(This is one of my heroes, Ross McElwee; he and Errol Morris are the greatest contemporary documentary filmmakers, and they not having films released this year is a serious bummer.)
In addition to all the fiction features I just wrote about, there was a slew of documentaries I didn't see in 2006. What makes this a total sin, however, is that NONE of the 39 films I did see last year were documentaries. This is an incredible anomaly, as I've always loved the nonfiction cinema. Documentaries have experienced an amazing renaissance in the new millenium, not only in terms of prodcution, but also but also of reception. The most lucrative documentaries in history have been released in the last 5 years, which means the public is catching on as well.
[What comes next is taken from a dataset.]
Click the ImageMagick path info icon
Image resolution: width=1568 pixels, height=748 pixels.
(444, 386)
Nonfiction cinema is serious business for people to deal with, especially with the glut of Iraq documentaries from the last 3 years. (I counted no less than 5 major Iraq doc's released last year to theaters; there were undoubtedly more.)
49 Up (Michael Apted)
51 Birch Street (Doug Block)
The Blood of My Brother (Andrew Berends)
The Case of the Grinning Cat (Chris Marker)
Dave Chappelle's Block Party (Michel Gondry)
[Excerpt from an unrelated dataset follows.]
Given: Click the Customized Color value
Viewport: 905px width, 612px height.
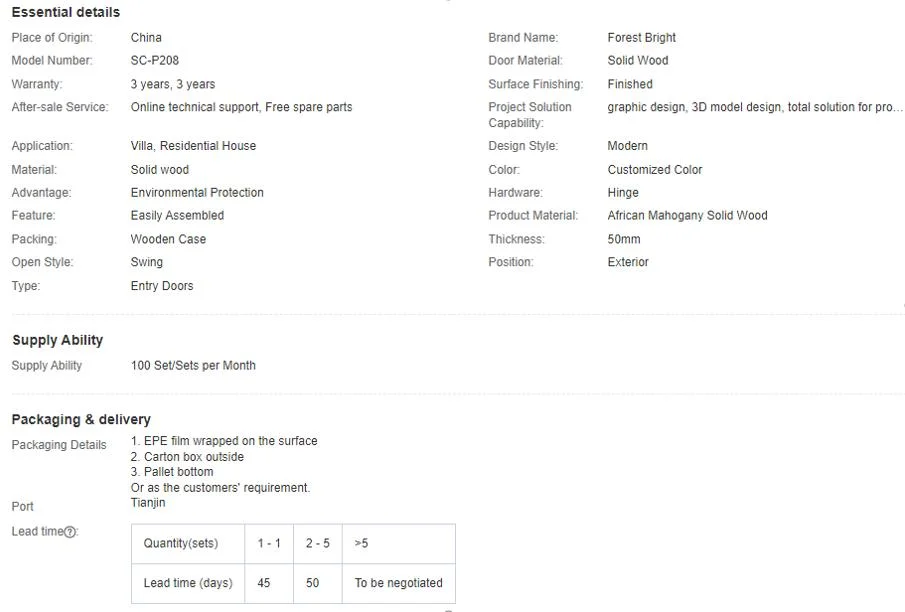Looking at the screenshot, I should coord(655,170).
The Decay of Fiction (Pat O'Neill)
Deliver Us from Evil (Amy Berg)
The Devil and Daniel Johnston (Jeff Feuerzeig)
The Ground Truth (Patricia Foulkrod)
An Inconvenient Truth (Davis Guggenheim/Al Gore)
Iraq in Fragments (James Longley)
The Ister (David Barison & Daniel Ross)
Jesus Camp (Heidi Ewing & Rachel Grady)
My Country, My Country (Laura Poitras)
Neil Young: Heart of Gold (Jonathan Demme)
Our Daily Bread (Nikolaus Geyrhalter)
Romantico (Mark Becker)
Shut Up and Sing (Barbara Kopple & Cecilia Peck)
The War Tapes (Deborah Scranton)
When the Levees Broke: A Requiem in Four Acts (Spike Lee)
Feel free to admonish; I know I have sinned. Peace.